• _EXERCISE DESCRIPTION_: Convert all the rows below into a Markdown table with two columns, Number and Text, that holds each row's number and its text. Leave out the blank lines.

• _RECORDS SHOWN_:
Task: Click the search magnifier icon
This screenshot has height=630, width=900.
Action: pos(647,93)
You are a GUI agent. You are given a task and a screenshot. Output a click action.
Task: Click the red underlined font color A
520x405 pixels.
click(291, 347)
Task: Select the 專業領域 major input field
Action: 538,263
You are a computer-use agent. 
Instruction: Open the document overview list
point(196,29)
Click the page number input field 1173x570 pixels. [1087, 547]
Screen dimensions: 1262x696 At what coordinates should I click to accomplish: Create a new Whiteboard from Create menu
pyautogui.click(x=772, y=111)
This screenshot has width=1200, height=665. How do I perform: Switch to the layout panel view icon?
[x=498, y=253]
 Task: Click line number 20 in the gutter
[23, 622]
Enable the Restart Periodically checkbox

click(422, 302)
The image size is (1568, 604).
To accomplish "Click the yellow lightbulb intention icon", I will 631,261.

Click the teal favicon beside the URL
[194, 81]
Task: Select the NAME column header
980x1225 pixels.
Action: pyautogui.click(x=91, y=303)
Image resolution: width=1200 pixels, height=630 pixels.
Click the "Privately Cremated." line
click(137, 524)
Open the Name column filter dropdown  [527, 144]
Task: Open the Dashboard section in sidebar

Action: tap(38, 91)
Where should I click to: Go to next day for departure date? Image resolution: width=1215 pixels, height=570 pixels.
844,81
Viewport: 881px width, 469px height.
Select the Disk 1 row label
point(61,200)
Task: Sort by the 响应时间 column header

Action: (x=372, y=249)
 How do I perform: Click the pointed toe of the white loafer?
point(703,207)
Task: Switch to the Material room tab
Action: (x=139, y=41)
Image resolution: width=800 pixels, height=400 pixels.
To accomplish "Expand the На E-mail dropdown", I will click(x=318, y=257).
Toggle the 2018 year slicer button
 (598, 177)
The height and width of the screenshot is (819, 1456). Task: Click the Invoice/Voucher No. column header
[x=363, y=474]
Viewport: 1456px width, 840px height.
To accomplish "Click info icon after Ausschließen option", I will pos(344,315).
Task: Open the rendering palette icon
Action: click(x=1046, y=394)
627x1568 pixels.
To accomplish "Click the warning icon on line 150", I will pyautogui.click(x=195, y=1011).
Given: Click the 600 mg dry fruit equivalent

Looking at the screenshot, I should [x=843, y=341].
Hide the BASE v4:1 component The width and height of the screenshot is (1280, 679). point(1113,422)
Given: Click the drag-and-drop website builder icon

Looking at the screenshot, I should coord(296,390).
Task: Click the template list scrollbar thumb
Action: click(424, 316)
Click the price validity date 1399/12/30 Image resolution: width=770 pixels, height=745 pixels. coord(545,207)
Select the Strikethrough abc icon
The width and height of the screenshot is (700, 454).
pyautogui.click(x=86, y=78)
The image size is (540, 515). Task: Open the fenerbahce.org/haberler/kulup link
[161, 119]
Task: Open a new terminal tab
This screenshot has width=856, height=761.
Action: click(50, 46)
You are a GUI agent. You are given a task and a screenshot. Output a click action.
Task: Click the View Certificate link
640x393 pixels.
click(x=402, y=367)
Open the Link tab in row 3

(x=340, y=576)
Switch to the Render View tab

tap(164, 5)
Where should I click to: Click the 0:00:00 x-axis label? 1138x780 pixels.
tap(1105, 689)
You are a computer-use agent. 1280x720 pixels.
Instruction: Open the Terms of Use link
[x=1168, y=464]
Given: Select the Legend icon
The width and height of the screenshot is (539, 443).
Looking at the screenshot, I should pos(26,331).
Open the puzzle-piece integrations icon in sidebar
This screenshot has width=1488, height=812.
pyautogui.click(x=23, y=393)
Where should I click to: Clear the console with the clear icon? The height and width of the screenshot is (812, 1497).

• _FINISHED EXERCISE_:
| Number | Text |
|---|---|
| 1 | Task: Click the search magnifier icon |
| 2 | This screenshot has height=630, width=900. |
| 3 | Action: pos(647,93) |
| 4 | You are a GUI agent. You are given a task and a screenshot. Output a click action. |
| 5 | Task: Click the red underlined font color A |
| 6 | 520x405 pixels. |
| 7 | click(291, 347) |
| 8 | Task: Select the 專業領域 major input field |
| 9 | Action: 538,263 |
| 10 | You are a computer-use agent.  |
| 11 | Instruction: Open the document overview list |
| 12 | point(196,29) |
| 13 | Click the page number input field 1173x570 pixels. [1087, 547] |
| 14 | Screen dimensions: 1262x696 At what coordinates should I click to accomplish: Create a new Whiteboard from Create menu |
| 15 | pyautogui.click(x=772, y=111) |
| 16 | This screenshot has width=1200, height=665. How do I perform: Switch to the layout panel view icon? |
| 17 | [x=498, y=253] |
| 18 |  Task: Click line number 20 in the gutter |
| 19 | [23, 622] |
| 20 | Enable the Restart Periodically checkbox |
| 21 | click(422, 302) |
| 22 | The image size is (1568, 604). |
| 23 | To accomplish "Click the yellow lightbulb intention icon", I will 631,261. |
| 24 | Click the teal favicon beside the URL |
| 25 | [194, 81] |
| 26 | Task: Select the NAME column header |
| 27 | 980x1225 pixels. |
| 28 | Action: pyautogui.click(x=91, y=303) |
| 29 | Image resolution: width=1200 pixels, height=630 pixels. |
| 30 | Click the "Privately Cremated." line |
| 31 | click(137, 524) |
| 32 | Open the Name column filter dropdown  [527, 144] |
| 33 | Task: Open the Dashboard section in sidebar |
| 34 | Action: tap(38, 91) |
| 35 | Where should I click to: Go to next day for departure date? Image resolution: width=1215 pixels, height=570 pixels. |
| 36 | 844,81 |
| 37 | Viewport: 881px width, 469px height. |
| 38 | Select the Disk 1 row label |
| 39 | point(61,200) |
| 40 | Task: Sort by the 响应时间 column header |
| 41 | Action: (x=372, y=249) |
| 42 |  How do I perform: Click the pointed toe of the white loafer? |
| 43 | point(703,207) |
| 44 | Task: Switch to the Material room tab |
| 45 | Action: (x=139, y=41) |
| 46 | Image resolution: width=800 pixels, height=400 pixels. |
| 47 | To accomplish "Expand the На E-mail dropdown", I will click(x=318, y=257). |
| 48 | Toggle the 2018 year slicer button |
| 49 |  (598, 177) |
| 50 | The height and width of the screenshot is (819, 1456). Task: Click the Invoice/Voucher No. column header |
| 51 | [x=363, y=474] |
| 52 | Viewport: 1456px width, 840px height. |
| 53 | To accomplish "Click info icon after Ausschließen option", I will pos(344,315). |
| 54 | Task: Open the rendering palette icon |
| 55 | Action: click(x=1046, y=394) |
| 56 | 627x1568 pixels. |
| 57 | To accomplish "Click the warning icon on line 150", I will pyautogui.click(x=195, y=1011). |
| 58 | Given: Click the 600 mg dry fruit equivalent |
| 59 | Looking at the screenshot, I should [x=843, y=341]. |
| 60 | Hide the BASE v4:1 component The width and height of the screenshot is (1280, 679). point(1113,422) |
| 61 | Given: Click the drag-and-drop website builder icon |
| 62 | Looking at the screenshot, I should coord(296,390). |
| 63 | Task: Click the template list scrollbar thumb |
| 64 | Action: click(424, 316) |
| 65 | Click the price validity date 1399/12/30 Image resolution: width=770 pixels, height=745 pixels. coord(545,207) |
| 66 | Select the Strikethrough abc icon |
| 67 | The width and height of the screenshot is (700, 454). |
| 68 | pyautogui.click(x=86, y=78) |
| 69 | The image size is (540, 515). Task: Open the fenerbahce.org/haberler/kulup link |
| 70 | [161, 119] |
| 71 | Task: Open a new terminal tab |
| 72 | This screenshot has width=856, height=761. |
| 73 | Action: click(50, 46) |
| 74 | You are a GUI agent. You are given a task and a screenshot. Output a click action. |
| 75 | Task: Click the View Certificate link |
| 76 | 640x393 pixels. |
| 77 | click(x=402, y=367) |
| 78 | Open the Link tab in row 3 |
| 79 | (x=340, y=576) |
| 80 | Switch to the Render View tab |
| 81 | tap(164, 5) |
| 82 | Where should I click to: Click the 0:00:00 x-axis label? 1138x780 pixels. |
| 83 | tap(1105, 689) |
| 84 | You are a computer-use agent. 1280x720 pixels. |
| 85 | Instruction: Open the Terms of Use link |
| 86 | [x=1168, y=464] |
| 87 | Given: Select the Legend icon |
| 88 | The width and height of the screenshot is (539, 443). |
| 89 | Looking at the screenshot, I should pos(26,331). |
| 90 | Open the puzzle-piece integrations icon in sidebar |
| 91 | This screenshot has width=1488, height=812. |
| 92 | pyautogui.click(x=23, y=393) |
| 93 | Where should I click to: Clear the console with the clear icon? The height and width of the screenshot is (812, 1497). |